A friend of mine who is a high hour Hornet pilot and CO of the RCAF test establishment told me that the SuperHornets the new Canadian gov is looking at buying as an interim solution, from 24 to 36 of them, are slated to cost nearly 90$mil USD, just for the flyaway aircraft, not counting any stores, future maintaining, etc, just the fighters complete.  Doesn't seem much cheaper than the F35A at this point, comes down to maintenance cost and other future costs maybe, since commonality is a BS excuse, as our legacy Hornets are about 80% or higher dissimilar when it comes to parts than the SuperHornet, although they are similar to train our pilots on, so training costs wouldn't change or go up much.  I like the SH for Canada until the F35 matures, if it turns out to be fantastic in 5 years, we can buy some then, for now our Legacy Hornets are timed right out, done, and a few squads of SuperHornets beasts nothing, it's what Australia did.

§

Directions for this task
Please carry on the passage about Canada buying Super Hornets, picking up right after its final sentence. The material has no connection to the passage on Canada's Super Hornet purchase.

§

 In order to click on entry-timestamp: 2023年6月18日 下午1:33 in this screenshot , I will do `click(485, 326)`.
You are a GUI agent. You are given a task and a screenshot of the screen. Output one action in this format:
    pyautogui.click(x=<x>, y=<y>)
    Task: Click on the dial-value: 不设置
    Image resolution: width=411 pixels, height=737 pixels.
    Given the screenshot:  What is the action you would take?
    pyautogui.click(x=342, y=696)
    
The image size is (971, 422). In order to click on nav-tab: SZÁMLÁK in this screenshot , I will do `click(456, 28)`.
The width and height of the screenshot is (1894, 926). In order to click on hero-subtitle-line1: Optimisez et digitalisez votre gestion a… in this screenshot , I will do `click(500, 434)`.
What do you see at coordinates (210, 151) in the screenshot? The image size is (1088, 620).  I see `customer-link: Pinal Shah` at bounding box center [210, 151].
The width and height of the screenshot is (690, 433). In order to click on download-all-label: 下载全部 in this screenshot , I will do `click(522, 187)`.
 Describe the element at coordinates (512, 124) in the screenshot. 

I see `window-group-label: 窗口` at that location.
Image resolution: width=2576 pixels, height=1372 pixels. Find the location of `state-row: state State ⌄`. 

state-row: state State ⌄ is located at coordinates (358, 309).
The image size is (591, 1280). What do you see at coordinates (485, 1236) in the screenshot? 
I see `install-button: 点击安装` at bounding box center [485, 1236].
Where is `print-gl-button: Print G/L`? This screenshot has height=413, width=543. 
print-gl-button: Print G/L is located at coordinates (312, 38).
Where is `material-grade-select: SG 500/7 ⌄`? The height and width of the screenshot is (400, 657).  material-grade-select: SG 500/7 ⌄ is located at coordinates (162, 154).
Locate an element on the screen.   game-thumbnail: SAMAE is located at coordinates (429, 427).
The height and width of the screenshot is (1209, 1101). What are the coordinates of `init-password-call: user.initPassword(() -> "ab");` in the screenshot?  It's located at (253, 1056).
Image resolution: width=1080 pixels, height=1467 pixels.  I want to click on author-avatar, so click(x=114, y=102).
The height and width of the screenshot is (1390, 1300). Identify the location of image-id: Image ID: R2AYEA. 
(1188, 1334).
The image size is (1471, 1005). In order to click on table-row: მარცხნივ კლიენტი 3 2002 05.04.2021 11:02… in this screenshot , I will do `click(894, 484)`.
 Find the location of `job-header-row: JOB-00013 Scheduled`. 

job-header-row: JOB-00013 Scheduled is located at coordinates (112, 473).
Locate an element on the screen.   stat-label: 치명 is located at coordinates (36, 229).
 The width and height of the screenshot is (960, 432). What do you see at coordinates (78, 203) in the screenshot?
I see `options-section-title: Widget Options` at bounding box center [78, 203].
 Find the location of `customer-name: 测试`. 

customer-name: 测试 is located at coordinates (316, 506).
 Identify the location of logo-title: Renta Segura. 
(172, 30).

§

Your response
And, if by some miracle they restart the F22 line, Japan has recently said it would move heaven and earth to get some, and Canada would be better served by that aircraft than the F35 due to 2 motors, longer range (it's big up here, and sparse so far as runways go).

The T/A-35 will cost well more than double that and bring less to the fight than the Super.